Baskin was born in New Brunswick, New Jersey. While he was a student at Yale University, he founded Gehenna Press, a small private press specializing in fine book production. From 1953 until 1974, he taught printmaking and sculpture at Smith College in Northampton, Massachusetts. Subsequently Baskin also taught at Hampshire College in Amherst, Massachusetts.
He lived most of his life in the U.S., but spent nine years in Devon at Lurley Manor, Lurley, near Tiverton, close to his friend Ted Hughes, for whom he illustrated Crow. Sylvia Plath dedicated "Sculptor" to Leonard Baskin. It was the penultimate poem in The Colossus (1960).

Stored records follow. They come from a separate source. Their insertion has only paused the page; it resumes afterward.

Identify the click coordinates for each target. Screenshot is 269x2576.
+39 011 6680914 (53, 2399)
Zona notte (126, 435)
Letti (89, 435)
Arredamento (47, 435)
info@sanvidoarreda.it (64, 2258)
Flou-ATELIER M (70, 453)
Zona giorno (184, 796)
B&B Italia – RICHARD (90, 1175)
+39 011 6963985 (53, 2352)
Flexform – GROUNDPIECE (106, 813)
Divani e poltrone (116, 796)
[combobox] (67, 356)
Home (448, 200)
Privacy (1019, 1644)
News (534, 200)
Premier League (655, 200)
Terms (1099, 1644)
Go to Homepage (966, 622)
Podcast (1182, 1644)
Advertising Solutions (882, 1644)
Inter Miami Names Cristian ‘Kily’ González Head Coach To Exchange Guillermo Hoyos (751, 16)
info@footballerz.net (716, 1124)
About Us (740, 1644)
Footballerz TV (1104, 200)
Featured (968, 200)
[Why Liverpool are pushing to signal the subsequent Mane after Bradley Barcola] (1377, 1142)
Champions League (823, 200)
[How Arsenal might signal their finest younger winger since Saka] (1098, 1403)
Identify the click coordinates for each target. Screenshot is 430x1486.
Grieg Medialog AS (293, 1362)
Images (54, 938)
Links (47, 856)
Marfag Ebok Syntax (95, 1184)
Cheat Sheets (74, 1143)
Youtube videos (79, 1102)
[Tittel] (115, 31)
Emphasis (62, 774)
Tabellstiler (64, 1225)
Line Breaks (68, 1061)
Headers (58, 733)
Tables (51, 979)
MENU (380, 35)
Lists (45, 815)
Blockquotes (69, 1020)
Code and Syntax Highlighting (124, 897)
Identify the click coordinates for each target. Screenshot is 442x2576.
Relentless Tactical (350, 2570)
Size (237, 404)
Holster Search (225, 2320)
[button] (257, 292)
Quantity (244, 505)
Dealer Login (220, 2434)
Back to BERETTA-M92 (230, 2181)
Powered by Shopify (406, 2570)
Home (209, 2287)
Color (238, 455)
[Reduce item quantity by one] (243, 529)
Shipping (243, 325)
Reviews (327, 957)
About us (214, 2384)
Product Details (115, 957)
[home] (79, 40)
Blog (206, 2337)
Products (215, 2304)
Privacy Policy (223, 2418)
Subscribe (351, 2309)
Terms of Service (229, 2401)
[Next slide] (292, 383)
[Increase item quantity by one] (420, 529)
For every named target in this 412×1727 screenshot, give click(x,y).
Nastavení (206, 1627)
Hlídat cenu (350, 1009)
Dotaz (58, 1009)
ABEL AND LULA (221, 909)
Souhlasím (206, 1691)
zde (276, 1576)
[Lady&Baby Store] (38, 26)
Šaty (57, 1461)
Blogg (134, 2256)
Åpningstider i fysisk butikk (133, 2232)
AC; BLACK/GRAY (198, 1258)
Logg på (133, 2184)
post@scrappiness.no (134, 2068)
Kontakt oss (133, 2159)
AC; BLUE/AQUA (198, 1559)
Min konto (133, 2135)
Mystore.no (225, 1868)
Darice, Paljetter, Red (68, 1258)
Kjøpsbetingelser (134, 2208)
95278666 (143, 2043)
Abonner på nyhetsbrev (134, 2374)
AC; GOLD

Leonard Baskin, Franklin Delano Roosevelt Memorial, Washington, D.C., (dedicated 1997), detail
His public commissions include a bas relief for the Franklin Delano Roosevelt Memorial and a bronze statue of a seated figure, erected in 1994 for the Holocaust Memorial in Ann Arbor, Michigan.
His works are owned by many major museums including the Metropolitan Museum of Art, the Museum of Fine Arts, Boston, the Museum of Modern Art, the Art Institute of Chicago, the Boca Raton Museum of Art, the British Museum, the Honolulu Museum of Art and the Vatican Museums. The archive of his work at the Gehenna Press was acquired by the Bodleian Library at Oxford, England, in 2009.
Baskin taught at Smith College from 1953 to 1974. [1]
In 1955 he was one of eleven New York artists featured in the opening exhibition at the Terrain Gallery. In 1966 he was featured in the documentary, "Images of Leonard Baskin" by American filmmaker Warren Forma. Leonard Baskin was a first cousin of American modern dancer and choreographer, Sophie Maslow. He died on June 3, 2000 at the age of 77. The Art Institute of Portland has a memorial to him.